Kacapiring / Kaca Piring atau tanaman yang memiliki nama latin Gardenia augusta ini yaitu perdu tahunan dari suku kopi-kopian atau Rubiaceae. Bunganya berwarna putih dan sangat harum. Tanaman juga dikenal dengan nama binomial Gardenia jasminoides yang berarti "seperti melati ," walaupun tidak ada hubungannya dengan marga Jasminum (Melati).Di Bali , tanaman ini dikenal dengan nama jempiring dan bunganya merupakan maskot kota Denpasar.
Telah disebutkan sebelumnya kacapiring termasuk tumbuhan perdu , yang berumur tahunan serta banyak memiliki cabang , ranting maupun daun yang lebat. Kacapiring mudah tumbuh disembarang tempat , baik di kawasan cuek maupun panas. Namun , tumbuhan ini lebih cocok di kawasan pegunungan atau lokasi yang tingginya lebih dari 400 meter di atas permukaaan laut.
Batang pohonnya bisa mencapai ketinggian berkisar 1-2 meter. Bunganya berukuran besar , cantik ibarat dengan bunga mawar putih dengan tajuk-tajuk melingkar dan bersusun membentuk satu kesatuan yang anggun.
Daunnya berbentuk oval , tebal , licin dan mengkilap pada permukaan telapak daun bab atasnya. Karena keharuman bunganya , kacapiring mempunyai nilai komersial untuk dibuat minyak wangi. Sedang pengembangbiakan tanaman ini dapat dilakukan dengan cara stek dan biji ,dan cangkok batang.
Nama lain dari tanaman ini yaitu Kacapiring (Indonesia , Sunda) , Ceplong piring (Jawa); Jempiring (Aceh ,Bali) , Meulu bruek , Raja putih (Aceh);
Kandungan Kimia Dan efek farmakologis
Hasil Penelitian dan penapisan fitokimia memperlihatkan daun mengandung flavonoid , saponin , tanin galat , dan steroid/triterpenoid. Dalam bubuk daun terdapat natrium , kalsium , kalium , magnesium , besi , tembaga , dan timbal.Buah kacapiring rasanya pahit dan sifatnya dingin.buah kacapiring berguna untuk meningkatkan fungsi hati dan bersifat sedative , kolagoga , antiradang ,
antibiotik , antipiretik , peluruh dahak , diuretik ,dan lain lain.
Manfaat Daun Kaca Piring Sebagai Obat Herbal
Dalam dunia pengobatan herbal kacapiring dipercaya untuk mengobati banyak sekali penyakit ibarat Diabetes melitus , Sariawan , Demam , Susah buang air besar;
Berikut dibawah ini manfaat serta cara pemanfaatan daun kacapiring untuk pengobatan tradisional:
Ramuan daun kacapiring untuk mengobati Diabetes Mellitus:
Bahan: 13 lembar daun kacapiringMengobati Sariawan
Cara membuat: Setelah dibersihkan daun kacapiring direbus dengan 2 gelas air hingga mendidih hingga tinggal 1 gelas.

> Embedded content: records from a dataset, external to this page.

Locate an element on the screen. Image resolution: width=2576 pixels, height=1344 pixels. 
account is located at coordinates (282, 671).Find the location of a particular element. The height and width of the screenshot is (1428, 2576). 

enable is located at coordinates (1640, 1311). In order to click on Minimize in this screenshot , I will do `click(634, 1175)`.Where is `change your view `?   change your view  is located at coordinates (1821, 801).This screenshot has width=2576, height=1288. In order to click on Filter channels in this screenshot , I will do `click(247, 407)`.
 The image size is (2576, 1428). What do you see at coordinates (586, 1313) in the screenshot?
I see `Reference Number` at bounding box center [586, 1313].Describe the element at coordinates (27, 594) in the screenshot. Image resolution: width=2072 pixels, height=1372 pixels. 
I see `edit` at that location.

Cara menggunakan: diminum sekaligus dan diulangi secara rutin setiap hari.
Bahan: 9 lembar daun kacapiring , 2 sendok makan madu dan 1 potong gula aren;Daun Kacapiring Untuk Mengatasi Demam
Cara membuat: daun kacapiring diremas-remas dan ditambah dengan 1 cangkir air dan disaring. Kemudian dicampur dengan madu dan gula aren tersebut dan diaduk hingga merata.
Cara menggunakan: diminum dan diulangi setiap dua hari sekali.
Bahan: 9 lembar daun kacapiring dan 1 potong gula batu;Mengatasi Susah buang air besar (sembelit)
Cara membuat: Daun kacapiring diremas-remas dengan 1 gelas air dan disaring. Kemudian dicampur dengan gula kerikil dan diaduk hingga merata.
Cara menggunakan: Diminumkan pada penderita demam
Bahan: 3 biji buah kacapiring;Perhatian : Ramuan daun kacapiring maupun beling piring jangan diberikan kepada penderita diare alasannya yaitu akan memperparah diarenya.
Cara membuat: Biji buah Kacapiring direbus dengan 2 gelas air hingga mendidih hingga
tinggal 1 gelas;
Cara menggunakan: Diminum secara teratur 2 kali sehari
Itulah Manfaat Daun Kacapiring Sebagai Obat Herbal semoga menambah pengetahuan kita wacana obat obatan herbal.dan semoga bermanfaat!!!